Liu's works are often considered hard science fiction. His narratives incorporate Stephen Hawking's theories, as astrophysics concepts including wormholes, the curvature of the universe, the expanding universe, and black holes.

Liu was labeled the first cyberpunk Chinese author after his novel China 2185 was released in 1989. This novel imagines the digital recreation a digital clone the brains of Mao Zedong and five other men, and the consequences that follow once the digital beings enter China's general network.

Liu's most famous work, The Three-Body Problem, was first published in 2006. It is the first book in the Remembrance of Earth's Past trilogy, and it chronicles the events that unfold after Ye Wenjie intercepts an intergalactic signal and encourages an alien species known as the Trisolarans to visit. American author Ken Liu's 2014 translation (published by Tor Books) won the 2015 Hugo Award for Best Novel, and the book sold 1,200,000 copies in China before it won. Liu Cixin thus became the first author from Asia to win Best Novel. The German translation (which included some portions of the original text not included in the English translation) followed in 2016. Ken Liu also translated the third volume of The Three-Body Problem series, Death's End, in 2016. Death's End was a 2017 Hugo Award for Best Novel finalist and won a 2017 Locus Award for Best Science Fiction Novel.

As pieces of Chinese science fiction literature, Liu's Remembrance of Earth's Past trilogy was a success within both the Chinese territories and internationally. In 2012, the winner of the Nobel Prize of Literature, Mo Yan, acclaimed the remarkable originality of Liu Cixin. Liu's fiction focuses primarily on problems such as social inequality, scientific development and ecological limitations that impact humanity. Liu cites English authors George Orwell and Arthur C. Clarke as important literary influences. The books of Jules Verne were also literary works that Liu frequented growing up.

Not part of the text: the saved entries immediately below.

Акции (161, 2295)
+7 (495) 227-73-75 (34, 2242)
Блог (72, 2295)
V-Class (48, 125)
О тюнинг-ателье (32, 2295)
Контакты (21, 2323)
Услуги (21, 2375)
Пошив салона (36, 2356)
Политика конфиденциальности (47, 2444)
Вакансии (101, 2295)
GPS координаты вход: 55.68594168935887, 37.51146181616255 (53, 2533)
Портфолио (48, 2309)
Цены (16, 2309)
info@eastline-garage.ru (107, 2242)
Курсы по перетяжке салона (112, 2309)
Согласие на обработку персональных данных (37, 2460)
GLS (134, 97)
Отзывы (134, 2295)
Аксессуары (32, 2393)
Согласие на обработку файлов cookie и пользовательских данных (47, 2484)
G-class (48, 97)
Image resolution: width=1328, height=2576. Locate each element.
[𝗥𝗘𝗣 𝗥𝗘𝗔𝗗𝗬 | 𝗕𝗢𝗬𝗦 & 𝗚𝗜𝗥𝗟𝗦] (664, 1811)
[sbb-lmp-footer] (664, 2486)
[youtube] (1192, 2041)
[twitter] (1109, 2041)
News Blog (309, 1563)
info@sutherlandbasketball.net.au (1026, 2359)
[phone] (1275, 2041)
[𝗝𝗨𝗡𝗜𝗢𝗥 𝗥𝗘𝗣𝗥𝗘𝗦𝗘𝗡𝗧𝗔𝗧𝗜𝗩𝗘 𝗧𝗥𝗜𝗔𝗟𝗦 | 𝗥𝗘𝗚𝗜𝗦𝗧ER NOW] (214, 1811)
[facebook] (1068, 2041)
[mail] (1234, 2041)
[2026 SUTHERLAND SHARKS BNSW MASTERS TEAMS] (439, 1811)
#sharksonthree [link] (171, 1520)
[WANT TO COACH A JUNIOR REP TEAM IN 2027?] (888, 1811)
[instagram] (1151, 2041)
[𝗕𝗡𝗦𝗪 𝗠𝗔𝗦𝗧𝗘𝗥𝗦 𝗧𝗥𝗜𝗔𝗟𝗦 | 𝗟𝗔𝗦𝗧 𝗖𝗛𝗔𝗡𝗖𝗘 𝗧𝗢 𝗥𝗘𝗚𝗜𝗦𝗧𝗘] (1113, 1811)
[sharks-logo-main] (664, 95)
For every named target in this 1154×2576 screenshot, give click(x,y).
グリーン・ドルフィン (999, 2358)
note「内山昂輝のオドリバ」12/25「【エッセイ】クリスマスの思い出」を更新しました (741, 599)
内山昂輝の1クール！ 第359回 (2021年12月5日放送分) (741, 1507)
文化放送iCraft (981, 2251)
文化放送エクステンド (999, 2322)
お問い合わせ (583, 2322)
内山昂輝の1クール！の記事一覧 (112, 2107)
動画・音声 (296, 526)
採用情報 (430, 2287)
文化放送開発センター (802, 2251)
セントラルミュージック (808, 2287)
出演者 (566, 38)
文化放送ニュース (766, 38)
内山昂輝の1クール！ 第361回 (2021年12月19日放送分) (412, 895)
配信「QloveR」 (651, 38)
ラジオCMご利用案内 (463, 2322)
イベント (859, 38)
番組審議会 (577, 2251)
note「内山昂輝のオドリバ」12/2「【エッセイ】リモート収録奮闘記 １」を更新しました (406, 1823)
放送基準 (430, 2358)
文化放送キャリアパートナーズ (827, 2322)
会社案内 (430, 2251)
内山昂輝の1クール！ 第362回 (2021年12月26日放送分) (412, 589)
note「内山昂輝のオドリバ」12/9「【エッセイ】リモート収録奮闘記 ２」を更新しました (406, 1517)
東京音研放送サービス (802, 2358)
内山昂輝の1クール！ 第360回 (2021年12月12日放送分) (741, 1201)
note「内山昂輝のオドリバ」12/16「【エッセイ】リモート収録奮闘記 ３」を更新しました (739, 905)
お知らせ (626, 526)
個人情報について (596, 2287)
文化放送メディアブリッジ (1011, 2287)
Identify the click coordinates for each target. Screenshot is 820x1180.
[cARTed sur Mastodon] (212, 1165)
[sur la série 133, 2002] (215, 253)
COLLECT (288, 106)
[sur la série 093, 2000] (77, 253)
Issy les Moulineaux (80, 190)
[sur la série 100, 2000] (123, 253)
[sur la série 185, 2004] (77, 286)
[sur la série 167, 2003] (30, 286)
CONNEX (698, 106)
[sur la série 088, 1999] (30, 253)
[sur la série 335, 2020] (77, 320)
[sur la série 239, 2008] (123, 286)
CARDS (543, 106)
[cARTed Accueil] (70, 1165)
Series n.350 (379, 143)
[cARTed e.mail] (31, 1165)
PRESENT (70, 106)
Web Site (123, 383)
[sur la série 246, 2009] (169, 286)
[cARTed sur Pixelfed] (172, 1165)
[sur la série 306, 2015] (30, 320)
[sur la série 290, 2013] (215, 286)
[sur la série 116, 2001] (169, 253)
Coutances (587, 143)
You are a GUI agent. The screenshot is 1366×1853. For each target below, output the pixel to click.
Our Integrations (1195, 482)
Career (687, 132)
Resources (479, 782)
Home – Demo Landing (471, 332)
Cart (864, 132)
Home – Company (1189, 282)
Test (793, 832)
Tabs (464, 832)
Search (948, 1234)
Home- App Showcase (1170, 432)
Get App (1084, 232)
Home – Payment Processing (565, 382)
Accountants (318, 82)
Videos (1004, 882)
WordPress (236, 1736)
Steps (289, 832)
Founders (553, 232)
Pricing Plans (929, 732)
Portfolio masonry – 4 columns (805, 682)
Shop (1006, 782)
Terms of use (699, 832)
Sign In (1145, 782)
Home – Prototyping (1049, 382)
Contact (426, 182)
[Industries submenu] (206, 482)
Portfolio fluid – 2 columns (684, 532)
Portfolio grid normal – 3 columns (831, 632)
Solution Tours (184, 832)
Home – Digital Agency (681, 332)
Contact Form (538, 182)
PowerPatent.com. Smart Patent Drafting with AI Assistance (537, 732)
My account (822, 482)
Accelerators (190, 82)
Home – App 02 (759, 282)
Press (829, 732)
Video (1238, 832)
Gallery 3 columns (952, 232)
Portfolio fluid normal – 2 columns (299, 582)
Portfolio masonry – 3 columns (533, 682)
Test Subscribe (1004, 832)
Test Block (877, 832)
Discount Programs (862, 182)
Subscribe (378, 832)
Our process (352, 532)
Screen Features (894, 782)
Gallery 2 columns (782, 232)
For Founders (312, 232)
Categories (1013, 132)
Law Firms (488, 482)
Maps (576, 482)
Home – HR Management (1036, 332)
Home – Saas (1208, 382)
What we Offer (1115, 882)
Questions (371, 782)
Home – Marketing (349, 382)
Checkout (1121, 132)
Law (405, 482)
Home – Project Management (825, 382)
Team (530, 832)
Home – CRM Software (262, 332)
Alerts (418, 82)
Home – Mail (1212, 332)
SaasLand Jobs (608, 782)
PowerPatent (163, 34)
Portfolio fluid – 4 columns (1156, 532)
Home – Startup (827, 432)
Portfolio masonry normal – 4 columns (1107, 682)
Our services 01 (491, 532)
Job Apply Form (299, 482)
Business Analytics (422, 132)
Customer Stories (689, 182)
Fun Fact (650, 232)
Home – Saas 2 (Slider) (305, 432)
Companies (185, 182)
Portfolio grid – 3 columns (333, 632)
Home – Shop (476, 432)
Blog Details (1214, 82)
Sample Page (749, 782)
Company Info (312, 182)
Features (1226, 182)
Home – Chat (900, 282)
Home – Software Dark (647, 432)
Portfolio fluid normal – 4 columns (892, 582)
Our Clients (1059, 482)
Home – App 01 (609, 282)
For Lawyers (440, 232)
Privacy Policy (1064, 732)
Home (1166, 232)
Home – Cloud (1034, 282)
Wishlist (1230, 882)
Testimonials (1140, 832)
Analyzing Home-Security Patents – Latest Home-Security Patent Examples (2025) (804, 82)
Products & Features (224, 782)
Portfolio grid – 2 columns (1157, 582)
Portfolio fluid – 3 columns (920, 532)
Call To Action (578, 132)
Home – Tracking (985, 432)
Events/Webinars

To Liu, literature can appear as a self-absorbed art form, mentioning that, despite the species' brief existence in the overall span of the universe, humanity uses literature to mostly write about their own experiences. Due to this idea, and because of his belief in hard science fiction, Liu tries to place importance on science and technology instead of humanity in his own writing. However, he still acknowledges that, compared to science, literature expresses its qualities in a way that is not barred behind prerequisite knowledge.

Liu tries to express the majesty of science through literature, using the genre of science fiction to create an accessible pathway between the two. Because not everyone can dedicate the amount of time needed to become an expert on the subject, Liu wanted to use his work as a means of doing away with science's barriers of entry in order to share its "beauty" with the world.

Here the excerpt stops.